**TASK TO COMPLETE**
Go through the data and copy each line that holds "computer".
+++ EXERCISE MATERIAL
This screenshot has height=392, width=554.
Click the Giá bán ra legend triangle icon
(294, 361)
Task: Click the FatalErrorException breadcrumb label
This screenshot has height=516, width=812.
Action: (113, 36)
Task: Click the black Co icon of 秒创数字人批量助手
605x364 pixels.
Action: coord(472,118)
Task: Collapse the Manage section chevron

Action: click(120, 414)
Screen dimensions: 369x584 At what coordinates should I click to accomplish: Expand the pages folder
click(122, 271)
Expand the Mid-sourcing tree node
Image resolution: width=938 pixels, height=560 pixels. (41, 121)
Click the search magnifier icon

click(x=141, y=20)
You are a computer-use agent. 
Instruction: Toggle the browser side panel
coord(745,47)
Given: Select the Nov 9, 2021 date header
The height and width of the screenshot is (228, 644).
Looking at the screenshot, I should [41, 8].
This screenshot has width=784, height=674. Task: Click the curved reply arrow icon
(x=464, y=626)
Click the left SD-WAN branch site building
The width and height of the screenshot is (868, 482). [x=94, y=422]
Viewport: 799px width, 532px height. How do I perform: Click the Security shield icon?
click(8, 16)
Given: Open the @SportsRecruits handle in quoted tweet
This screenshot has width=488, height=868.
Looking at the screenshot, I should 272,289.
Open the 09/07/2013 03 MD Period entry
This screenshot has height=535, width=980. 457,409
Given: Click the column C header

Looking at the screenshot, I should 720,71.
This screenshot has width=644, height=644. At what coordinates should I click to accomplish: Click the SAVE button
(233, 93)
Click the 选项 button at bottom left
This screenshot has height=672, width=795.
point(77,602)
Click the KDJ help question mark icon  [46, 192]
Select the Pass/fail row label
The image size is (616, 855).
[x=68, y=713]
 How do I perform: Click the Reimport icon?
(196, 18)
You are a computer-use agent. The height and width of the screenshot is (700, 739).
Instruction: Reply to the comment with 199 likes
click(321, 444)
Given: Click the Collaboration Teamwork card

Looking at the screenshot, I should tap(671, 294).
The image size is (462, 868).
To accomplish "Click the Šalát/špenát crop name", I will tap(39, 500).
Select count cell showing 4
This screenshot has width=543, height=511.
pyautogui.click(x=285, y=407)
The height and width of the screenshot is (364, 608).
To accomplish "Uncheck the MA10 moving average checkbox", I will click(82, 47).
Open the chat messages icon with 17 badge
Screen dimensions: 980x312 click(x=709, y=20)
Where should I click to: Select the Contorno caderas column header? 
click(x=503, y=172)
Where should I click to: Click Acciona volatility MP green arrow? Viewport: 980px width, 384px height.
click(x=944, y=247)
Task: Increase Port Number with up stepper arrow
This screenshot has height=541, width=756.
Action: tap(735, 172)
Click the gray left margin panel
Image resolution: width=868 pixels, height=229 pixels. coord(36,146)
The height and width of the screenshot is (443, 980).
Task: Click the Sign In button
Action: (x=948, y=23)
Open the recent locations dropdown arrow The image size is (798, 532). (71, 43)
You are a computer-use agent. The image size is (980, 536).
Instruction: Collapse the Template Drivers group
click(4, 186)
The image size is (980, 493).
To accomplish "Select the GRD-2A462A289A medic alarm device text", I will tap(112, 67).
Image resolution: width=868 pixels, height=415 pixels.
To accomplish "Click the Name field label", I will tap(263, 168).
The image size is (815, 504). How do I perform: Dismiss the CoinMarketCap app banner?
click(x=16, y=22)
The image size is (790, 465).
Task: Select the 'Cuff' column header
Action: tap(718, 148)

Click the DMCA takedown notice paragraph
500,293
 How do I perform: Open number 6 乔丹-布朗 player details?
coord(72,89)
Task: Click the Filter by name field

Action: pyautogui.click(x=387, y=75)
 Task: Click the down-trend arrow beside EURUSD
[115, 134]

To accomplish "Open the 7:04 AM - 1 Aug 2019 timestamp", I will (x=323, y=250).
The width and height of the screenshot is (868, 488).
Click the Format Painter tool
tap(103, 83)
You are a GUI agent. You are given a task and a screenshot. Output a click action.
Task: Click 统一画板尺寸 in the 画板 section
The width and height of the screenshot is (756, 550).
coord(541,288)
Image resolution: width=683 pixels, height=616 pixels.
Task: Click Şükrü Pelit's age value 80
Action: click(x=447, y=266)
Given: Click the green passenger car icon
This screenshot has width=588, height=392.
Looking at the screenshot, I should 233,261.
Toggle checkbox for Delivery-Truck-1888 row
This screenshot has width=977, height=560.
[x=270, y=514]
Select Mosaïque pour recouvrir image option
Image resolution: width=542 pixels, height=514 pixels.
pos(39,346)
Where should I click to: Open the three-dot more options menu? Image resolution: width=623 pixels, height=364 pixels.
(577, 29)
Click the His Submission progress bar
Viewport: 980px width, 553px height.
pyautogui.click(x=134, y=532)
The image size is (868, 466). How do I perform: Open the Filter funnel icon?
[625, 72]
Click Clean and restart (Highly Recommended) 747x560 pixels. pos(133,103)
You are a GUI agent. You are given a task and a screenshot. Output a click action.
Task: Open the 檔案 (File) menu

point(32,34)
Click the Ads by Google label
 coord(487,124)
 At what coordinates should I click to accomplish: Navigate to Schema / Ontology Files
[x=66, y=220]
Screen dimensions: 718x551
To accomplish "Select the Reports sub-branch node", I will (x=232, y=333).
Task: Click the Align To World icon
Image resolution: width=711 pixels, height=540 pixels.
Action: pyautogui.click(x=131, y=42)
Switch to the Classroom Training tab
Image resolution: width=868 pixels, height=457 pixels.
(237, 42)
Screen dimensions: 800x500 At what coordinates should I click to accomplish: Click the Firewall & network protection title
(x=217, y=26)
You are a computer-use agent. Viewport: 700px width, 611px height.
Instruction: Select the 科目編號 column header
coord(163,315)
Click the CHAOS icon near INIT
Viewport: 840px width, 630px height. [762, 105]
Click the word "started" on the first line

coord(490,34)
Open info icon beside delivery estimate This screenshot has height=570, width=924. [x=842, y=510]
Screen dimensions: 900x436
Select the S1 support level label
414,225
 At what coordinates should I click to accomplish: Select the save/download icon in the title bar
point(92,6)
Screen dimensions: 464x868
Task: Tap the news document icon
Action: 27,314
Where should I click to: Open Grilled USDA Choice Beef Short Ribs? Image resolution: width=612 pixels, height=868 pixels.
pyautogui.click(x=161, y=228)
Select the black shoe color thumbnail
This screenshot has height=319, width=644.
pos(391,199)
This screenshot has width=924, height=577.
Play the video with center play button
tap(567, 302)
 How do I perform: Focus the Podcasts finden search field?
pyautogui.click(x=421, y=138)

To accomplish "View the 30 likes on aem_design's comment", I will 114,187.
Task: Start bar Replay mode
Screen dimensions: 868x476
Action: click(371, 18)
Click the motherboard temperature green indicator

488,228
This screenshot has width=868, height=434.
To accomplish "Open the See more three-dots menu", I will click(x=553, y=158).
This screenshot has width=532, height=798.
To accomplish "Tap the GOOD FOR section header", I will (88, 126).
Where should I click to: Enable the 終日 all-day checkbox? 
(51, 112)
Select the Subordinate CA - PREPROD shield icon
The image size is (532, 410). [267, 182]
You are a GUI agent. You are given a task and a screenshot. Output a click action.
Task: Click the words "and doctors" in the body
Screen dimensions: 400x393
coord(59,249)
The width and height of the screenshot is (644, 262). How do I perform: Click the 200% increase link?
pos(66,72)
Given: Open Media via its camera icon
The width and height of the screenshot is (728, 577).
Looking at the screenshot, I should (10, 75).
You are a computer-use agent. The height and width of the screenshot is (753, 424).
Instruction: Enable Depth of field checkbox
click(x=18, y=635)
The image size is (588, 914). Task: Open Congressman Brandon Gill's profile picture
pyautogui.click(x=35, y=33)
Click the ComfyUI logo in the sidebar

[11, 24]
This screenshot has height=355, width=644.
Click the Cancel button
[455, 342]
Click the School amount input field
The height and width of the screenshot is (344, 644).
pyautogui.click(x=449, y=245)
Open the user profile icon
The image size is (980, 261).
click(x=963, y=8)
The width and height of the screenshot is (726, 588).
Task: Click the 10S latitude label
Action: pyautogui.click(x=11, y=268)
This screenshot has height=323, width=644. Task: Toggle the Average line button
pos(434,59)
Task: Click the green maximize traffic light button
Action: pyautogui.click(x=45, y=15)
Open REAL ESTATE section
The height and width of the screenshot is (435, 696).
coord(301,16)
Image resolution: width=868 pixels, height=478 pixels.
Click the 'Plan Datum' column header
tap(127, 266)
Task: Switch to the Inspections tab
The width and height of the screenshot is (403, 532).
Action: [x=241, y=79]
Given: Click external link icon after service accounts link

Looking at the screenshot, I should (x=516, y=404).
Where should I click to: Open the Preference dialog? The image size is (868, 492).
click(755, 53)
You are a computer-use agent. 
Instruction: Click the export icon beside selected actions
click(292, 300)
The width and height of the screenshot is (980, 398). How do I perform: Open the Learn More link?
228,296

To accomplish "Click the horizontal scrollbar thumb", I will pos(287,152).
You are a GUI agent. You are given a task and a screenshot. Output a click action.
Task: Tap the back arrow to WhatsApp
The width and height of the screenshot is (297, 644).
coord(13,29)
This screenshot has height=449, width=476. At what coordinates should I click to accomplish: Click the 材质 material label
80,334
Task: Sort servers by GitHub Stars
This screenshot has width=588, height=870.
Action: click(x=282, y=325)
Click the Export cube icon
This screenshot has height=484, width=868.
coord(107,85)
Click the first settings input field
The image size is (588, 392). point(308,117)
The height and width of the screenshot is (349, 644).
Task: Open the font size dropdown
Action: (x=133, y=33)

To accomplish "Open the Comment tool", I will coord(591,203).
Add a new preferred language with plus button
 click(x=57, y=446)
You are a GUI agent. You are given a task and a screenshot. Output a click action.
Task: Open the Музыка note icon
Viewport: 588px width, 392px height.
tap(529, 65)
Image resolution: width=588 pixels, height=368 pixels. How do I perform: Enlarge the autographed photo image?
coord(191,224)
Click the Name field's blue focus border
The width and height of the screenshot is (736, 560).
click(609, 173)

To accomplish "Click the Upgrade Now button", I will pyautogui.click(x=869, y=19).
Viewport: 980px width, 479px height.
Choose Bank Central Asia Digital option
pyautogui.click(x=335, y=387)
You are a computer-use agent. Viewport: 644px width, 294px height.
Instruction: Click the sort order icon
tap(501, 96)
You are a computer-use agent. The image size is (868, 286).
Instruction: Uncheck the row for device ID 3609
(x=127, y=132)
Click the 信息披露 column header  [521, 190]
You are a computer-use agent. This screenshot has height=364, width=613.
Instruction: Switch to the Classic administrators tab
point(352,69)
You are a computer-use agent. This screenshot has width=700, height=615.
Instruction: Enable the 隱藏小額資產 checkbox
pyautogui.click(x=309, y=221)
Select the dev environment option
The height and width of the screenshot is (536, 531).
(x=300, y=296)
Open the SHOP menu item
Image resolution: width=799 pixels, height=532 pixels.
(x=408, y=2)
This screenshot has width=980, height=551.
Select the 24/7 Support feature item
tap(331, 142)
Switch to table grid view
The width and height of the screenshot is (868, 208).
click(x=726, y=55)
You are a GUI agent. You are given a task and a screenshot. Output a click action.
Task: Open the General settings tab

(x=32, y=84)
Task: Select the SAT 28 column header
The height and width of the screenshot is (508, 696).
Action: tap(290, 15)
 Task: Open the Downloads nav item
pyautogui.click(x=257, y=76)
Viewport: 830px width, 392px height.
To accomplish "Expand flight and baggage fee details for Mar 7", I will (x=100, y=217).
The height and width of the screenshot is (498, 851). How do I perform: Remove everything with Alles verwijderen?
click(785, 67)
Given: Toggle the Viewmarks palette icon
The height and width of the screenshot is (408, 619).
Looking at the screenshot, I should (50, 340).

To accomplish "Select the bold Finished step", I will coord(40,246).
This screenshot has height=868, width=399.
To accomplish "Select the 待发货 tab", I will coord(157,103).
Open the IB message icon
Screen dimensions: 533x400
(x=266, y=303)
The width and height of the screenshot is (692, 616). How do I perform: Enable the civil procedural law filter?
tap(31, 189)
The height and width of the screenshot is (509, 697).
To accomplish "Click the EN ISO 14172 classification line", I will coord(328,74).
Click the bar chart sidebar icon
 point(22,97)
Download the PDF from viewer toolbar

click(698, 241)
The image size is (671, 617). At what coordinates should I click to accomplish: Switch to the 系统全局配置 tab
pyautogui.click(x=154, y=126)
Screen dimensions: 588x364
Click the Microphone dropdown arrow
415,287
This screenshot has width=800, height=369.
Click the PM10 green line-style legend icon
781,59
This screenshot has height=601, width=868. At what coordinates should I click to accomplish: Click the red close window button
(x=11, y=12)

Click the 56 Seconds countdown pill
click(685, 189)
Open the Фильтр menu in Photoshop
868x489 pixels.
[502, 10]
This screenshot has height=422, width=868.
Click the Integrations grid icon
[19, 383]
++++++
**SOLUTION FOR THIS EXERCISE**
You are a computer-use agent. 
You are a computer-use agent. The height and width of the screenshot is (700, 739).
You are a computer-use agent. The image size is (980, 536).
You are a computer-use agent. Viewport: 700px width, 611px height.
You are a computer-use agent. The height and width of the screenshot is (753, 424).
You are a computer-use agent. 
You are a computer-use agent. Viewport: 644px width, 294px height.
You are a computer-use agent. The image size is (868, 286).
You are a computer-use agent. This screenshot has height=364, width=613.
You are a computer-use agent. This screenshot has width=700, height=615.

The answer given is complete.